» **Aim of the task**
Using the records below, give again exactly the lines from the line that contains "Instruction: Check the box for user 53924" through the line that contains "The width and height of the screenshot is (214, 120).", both ends included, and only those.

BEGIN

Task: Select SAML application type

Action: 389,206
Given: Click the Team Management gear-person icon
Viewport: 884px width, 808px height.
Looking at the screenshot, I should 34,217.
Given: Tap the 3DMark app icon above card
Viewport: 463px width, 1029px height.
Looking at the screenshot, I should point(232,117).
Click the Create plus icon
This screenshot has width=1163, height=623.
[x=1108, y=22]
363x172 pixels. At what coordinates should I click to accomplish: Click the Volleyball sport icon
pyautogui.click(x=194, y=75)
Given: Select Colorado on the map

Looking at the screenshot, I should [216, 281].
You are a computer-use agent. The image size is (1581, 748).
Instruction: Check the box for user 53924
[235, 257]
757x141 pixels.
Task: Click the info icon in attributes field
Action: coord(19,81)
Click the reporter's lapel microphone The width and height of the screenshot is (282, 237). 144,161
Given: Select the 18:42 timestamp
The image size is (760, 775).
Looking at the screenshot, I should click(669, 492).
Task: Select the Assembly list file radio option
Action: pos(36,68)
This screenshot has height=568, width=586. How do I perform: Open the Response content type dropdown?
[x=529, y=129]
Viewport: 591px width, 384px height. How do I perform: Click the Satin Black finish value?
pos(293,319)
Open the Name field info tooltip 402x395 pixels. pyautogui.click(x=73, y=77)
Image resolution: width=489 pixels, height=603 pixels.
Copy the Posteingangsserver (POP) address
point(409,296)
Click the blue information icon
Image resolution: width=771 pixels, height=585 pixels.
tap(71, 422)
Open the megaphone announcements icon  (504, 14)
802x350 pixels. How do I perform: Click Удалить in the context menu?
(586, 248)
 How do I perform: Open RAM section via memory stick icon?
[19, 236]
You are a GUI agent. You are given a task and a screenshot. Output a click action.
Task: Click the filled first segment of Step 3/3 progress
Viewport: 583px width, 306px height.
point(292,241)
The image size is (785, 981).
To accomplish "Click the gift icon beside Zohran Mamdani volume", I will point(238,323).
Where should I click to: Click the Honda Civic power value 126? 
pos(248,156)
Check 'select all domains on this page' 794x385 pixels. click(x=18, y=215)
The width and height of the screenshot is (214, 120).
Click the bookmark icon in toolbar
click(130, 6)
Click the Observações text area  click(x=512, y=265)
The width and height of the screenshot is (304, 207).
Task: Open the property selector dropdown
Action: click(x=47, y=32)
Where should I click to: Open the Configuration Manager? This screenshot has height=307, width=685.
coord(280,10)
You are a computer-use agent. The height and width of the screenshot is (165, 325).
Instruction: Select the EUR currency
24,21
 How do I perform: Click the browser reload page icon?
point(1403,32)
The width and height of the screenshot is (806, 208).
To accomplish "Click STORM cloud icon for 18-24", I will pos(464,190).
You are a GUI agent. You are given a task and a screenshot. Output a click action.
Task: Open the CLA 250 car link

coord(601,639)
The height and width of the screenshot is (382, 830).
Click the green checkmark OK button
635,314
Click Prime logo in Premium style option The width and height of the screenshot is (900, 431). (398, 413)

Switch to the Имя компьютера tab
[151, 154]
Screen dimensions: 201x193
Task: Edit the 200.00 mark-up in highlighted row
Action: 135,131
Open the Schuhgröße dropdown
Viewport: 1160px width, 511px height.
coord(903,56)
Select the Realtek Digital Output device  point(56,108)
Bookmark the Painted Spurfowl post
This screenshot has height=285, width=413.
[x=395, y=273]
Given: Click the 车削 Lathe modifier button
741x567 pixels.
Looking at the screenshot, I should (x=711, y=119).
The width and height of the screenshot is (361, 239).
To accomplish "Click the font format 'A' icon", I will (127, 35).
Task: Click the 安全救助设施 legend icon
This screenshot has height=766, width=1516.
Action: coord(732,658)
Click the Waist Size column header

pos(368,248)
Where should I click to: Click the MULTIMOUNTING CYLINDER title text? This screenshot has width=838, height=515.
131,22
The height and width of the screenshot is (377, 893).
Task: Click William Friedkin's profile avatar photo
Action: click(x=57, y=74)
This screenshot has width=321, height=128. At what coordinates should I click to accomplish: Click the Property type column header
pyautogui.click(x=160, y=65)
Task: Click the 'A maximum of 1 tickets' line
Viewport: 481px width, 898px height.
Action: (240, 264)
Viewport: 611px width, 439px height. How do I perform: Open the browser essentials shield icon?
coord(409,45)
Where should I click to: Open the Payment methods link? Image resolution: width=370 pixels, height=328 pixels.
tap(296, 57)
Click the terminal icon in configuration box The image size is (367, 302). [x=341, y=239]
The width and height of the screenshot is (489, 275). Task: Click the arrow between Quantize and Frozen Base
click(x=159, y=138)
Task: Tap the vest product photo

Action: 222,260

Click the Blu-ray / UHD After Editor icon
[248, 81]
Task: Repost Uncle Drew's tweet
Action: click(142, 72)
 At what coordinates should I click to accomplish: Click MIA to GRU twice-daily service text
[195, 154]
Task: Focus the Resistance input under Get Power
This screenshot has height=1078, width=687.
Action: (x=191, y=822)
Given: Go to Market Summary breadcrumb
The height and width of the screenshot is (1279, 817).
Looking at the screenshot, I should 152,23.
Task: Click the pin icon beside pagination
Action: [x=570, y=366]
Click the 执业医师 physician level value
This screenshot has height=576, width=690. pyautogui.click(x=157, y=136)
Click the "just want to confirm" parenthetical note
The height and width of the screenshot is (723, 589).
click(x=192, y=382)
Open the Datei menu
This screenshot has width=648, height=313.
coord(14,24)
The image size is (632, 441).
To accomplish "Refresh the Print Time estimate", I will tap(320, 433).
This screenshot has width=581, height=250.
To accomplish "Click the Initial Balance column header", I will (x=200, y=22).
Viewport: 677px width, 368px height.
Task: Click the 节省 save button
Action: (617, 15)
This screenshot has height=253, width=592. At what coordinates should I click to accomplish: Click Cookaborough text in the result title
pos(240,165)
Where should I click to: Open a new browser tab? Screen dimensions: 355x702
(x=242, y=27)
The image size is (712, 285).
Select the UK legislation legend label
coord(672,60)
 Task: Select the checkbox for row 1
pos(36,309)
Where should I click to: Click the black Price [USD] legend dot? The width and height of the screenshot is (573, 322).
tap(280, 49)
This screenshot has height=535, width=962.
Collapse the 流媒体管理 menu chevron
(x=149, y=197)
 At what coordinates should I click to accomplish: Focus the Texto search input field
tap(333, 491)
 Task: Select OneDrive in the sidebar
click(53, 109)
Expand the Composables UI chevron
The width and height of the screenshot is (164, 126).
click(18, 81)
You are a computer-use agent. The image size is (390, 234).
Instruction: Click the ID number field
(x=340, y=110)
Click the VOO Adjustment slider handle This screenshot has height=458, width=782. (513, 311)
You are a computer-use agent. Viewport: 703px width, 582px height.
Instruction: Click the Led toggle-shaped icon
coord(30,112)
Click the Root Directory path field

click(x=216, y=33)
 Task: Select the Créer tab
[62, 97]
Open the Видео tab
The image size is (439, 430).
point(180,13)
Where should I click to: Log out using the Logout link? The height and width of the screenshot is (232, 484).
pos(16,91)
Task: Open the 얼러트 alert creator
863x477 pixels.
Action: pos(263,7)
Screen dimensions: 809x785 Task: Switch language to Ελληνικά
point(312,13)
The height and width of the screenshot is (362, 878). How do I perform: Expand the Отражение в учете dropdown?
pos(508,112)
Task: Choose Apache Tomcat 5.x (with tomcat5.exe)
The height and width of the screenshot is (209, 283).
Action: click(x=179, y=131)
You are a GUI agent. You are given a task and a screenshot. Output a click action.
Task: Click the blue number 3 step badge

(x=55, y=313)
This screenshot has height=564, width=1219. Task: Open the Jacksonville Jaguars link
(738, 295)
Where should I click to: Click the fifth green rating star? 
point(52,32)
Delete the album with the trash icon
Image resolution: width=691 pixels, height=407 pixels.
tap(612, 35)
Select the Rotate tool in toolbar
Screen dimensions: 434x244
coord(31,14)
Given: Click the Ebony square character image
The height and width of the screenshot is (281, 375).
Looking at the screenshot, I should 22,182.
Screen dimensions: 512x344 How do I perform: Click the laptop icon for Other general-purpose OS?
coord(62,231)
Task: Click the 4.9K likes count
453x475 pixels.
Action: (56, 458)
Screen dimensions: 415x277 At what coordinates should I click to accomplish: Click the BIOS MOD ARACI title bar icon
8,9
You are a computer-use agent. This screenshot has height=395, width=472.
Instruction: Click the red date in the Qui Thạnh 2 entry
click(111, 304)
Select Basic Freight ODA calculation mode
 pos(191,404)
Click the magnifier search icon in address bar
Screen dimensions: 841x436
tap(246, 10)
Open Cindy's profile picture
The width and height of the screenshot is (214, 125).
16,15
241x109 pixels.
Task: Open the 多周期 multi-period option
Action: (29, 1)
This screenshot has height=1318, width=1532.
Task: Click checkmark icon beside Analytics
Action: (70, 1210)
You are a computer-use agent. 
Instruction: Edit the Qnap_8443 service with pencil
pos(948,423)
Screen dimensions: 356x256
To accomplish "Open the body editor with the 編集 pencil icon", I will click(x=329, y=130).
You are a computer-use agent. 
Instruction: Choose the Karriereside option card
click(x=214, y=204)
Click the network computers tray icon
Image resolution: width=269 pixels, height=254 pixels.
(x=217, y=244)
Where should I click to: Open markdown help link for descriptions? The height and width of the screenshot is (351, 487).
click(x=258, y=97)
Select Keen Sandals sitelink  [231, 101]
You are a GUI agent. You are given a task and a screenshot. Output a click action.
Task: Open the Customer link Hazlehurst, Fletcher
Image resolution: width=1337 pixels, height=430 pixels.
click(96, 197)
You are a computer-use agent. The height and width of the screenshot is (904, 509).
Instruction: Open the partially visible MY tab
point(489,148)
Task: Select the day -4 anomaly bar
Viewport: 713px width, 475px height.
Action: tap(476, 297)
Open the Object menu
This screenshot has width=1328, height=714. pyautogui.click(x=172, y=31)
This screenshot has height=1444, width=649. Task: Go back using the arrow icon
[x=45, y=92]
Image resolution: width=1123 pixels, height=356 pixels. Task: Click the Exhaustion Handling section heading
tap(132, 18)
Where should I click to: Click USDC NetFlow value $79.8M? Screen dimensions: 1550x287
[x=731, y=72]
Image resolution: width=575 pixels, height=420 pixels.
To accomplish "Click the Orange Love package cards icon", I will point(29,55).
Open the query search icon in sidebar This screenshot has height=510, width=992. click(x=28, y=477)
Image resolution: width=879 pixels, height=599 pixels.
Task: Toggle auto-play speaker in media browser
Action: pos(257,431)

END

» **Response**
Instruction: Check the box for user 53924
[235, 257]
757x141 pixels.
Task: Click the info icon in attributes field
Action: coord(19,81)
Click the reporter's lapel microphone The width and height of the screenshot is (282, 237). 144,161
Given: Select the 18:42 timestamp
The image size is (760, 775).
Looking at the screenshot, I should click(669, 492).
Task: Select the Assembly list file radio option
Action: pos(36,68)
This screenshot has height=568, width=586. How do I perform: Open the Response content type dropdown?
[x=529, y=129]
Viewport: 591px width, 384px height. How do I perform: Click the Satin Black finish value?
pos(293,319)
Open the Name field info tooltip 402x395 pixels. pyautogui.click(x=73, y=77)
Image resolution: width=489 pixels, height=603 pixels.
Copy the Posteingangsserver (POP) address
point(409,296)
Click the blue information icon
Image resolution: width=771 pixels, height=585 pixels.
tap(71, 422)
Open the megaphone announcements icon  (504, 14)
802x350 pixels. How do I perform: Click Удалить in the context menu?
(586, 248)
 How do I perform: Open RAM section via memory stick icon?
[19, 236]
You are a GUI agent. You are given a task and a screenshot. Output a click action.
Task: Click the filled first segment of Step 3/3 progress
Viewport: 583px width, 306px height.
point(292,241)
The image size is (785, 981).
To accomplish "Click the gift icon beside Zohran Mamdani volume", I will point(238,323).
Where should I click to: Click the Honda Civic power value 126? 
pos(248,156)
Check 'select all domains on this page' 794x385 pixels. click(x=18, y=215)
The width and height of the screenshot is (214, 120).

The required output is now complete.